Interface SupportsPartitioning

  • All Known Implementing Classes:
    FileSystemTableSink

    @PublicEvolving
    public interface SupportsPartitioning
    Enables to write partitioned data in a DynamicTableSink.

    Partitions split the data stored in an external system into smaller portions that are identified by one or more string-based partition keys. A single partition is represented as a Map < String, String > which maps each partition key to a partition value. Partition keys and their order are defined by the catalog table.

    For example, data can be partitioned by region and within a region partitioned by month. The order of the partition keys (in the example: first by region then by month) is defined by the catalog table. A list of partitions could be:

       List(
         ['region'='europe', 'month'='2020-01'],
         ['region'='europe', 'month'='2020-02'],
         ['region'='asia', 'month'='2020-01'],
         ['region'='asia', 'month'='2020-02']
       )
     

    Given the following partitioned table:

    
     CREATE TABLE t (a INT, b STRING, c DOUBLE, region STRING, month STRING) PARTITION BY (region, month);
     

    We can insert data into static table partitions using the INSERT INTO ... PARTITION syntax:

    
     INSERT INTO t PARTITION (region='europe', month='2020-01') SELECT a, b, c FROM my_view;
     

    If all partition keys get a value assigned in the PARTITION clause, the operation is considered an "insertion into a static partition". In the above example, the query result should be written into the static partition region='europe', month='2020-01' which will be passed by the planner into applyStaticPartition(Map).
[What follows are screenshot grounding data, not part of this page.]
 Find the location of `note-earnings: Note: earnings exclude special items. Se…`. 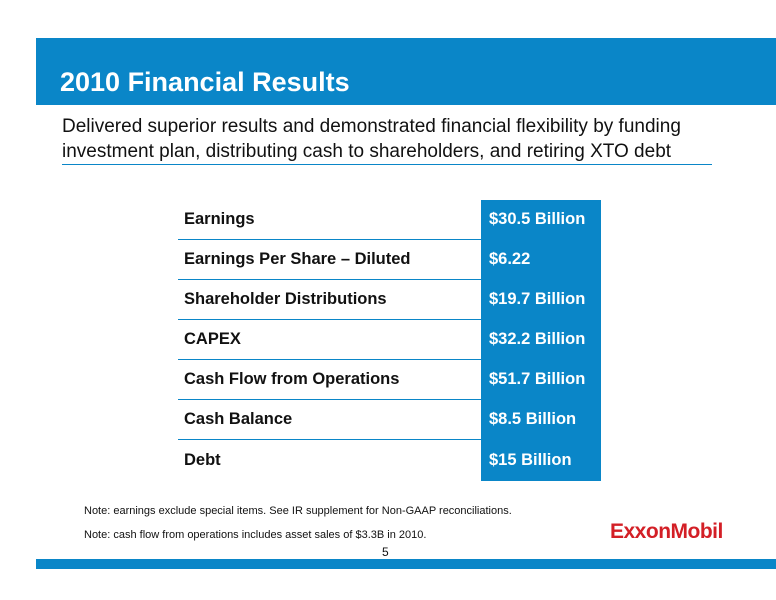

note-earnings: Note: earnings exclude special items. Se… is located at coordinates (298, 511).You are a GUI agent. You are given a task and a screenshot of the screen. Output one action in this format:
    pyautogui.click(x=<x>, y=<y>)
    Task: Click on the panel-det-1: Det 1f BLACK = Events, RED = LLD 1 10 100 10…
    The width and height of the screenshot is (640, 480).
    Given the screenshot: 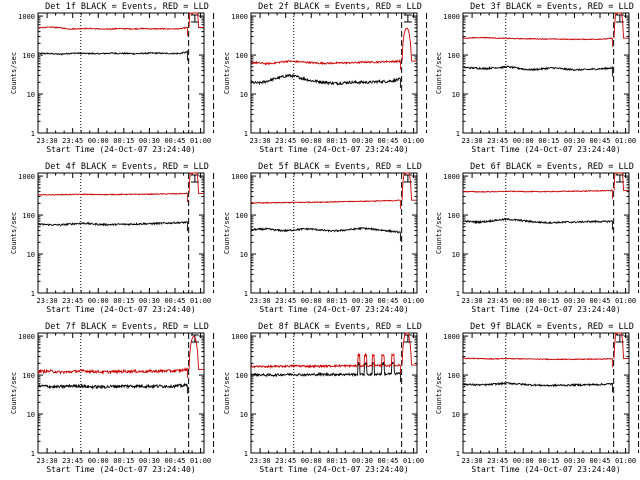 What is the action you would take?
    pyautogui.click(x=112, y=78)
    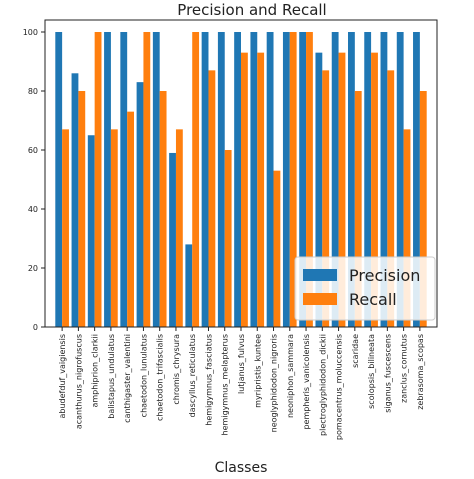 This screenshot has height=479, width=474. I want to click on x-tick-label: amphiprion_clarkii, so click(96, 371).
The planner is also able to derived static partitions from literals of a query:

    
     INSERT INTO t SELECT a, b, c, 'asia' AS region, '2020-01' AS month FROM my_view;
     

    Alternatively, we can insert data into dynamic table partitions using the SQL syntax:

    
     INSERT INTO t PARTITION (region='europe') SELECT a, b, c, month FROM another_view;
     

    If only a subset of all partition keys get a static value assigned in the PARTITION clause or with a constant part in a SELECT clause, the operation is considered an "insertion into a dynamic partition". In the above example, the static partition part is region='europe' which will be passed by the planner into applyStaticPartition(Map). The remaining values for partition keys should be obtained from each individual record by the sink during runtime. In the two examples above, the month field is the dynamic partition key.

    If the PARTITION clause contains no static assignments or is omitted entirely, all values for partition keys are either derived from static parts of the query or obtained dynamically.

    A sink can implement both SupportsPartitioning and SupportsBucketing. Conceptually, a partition can be seen as kind of "directory" whereas buckets correspond to "files" per directory. Partitioning splits the data on a small, human-readable keyspace (e.g. by year or by geographical region). This enables efficient selection via equality, inequality, or ranges due to knowledge about existing partitions. Bucketing operates within partitions on a potentially large and infinite keyspace.

    See Also:
    SupportsBucketing
    • Method Detail

      • applyStaticPartition

        void applyStaticPartition​(Map<String,​String> partition)
        Provides the static part of a partition.

        A single partition maps each partition key to a partition value. Depending on the user-defined statement, the partition might not include all partition keys.

        See the documentation of SupportsPartitioning for more information.

        Parameters:
        partition - user-defined (possibly partial) static partition
      • requiresPartitionGrouping

        default boolean requiresPartitionGrouping​(boolean supportsGrouping)
        Returns whether data needs to be grouped by partition before it is consumed by the sink. By default, this is not required from the runtime and records arrive in arbitrary partition order.

        If this method returns true, the sink can expect that all records will be grouped by the partition keys before consumed by the sink. In other words: The sink will receive all elements of one partition and then all elements of another partition. Elements of different partitions will not be mixed. For some sinks, this can be used to reduce the number of partition writers and improve writing performance by writing one partition at a time.

        The given argument indicates whether the current execution mode supports grouping or not. For example, depending on the execution mode a sorting operation might not be available during runtime.

        Parameters:
        supportsGrouping - whether the current execution mode supports grouping
        Returns:
        whether data need to be grouped by partition before consumed by the sink. If supportsGrouping is false, it should never return true, otherwise the planner will fail.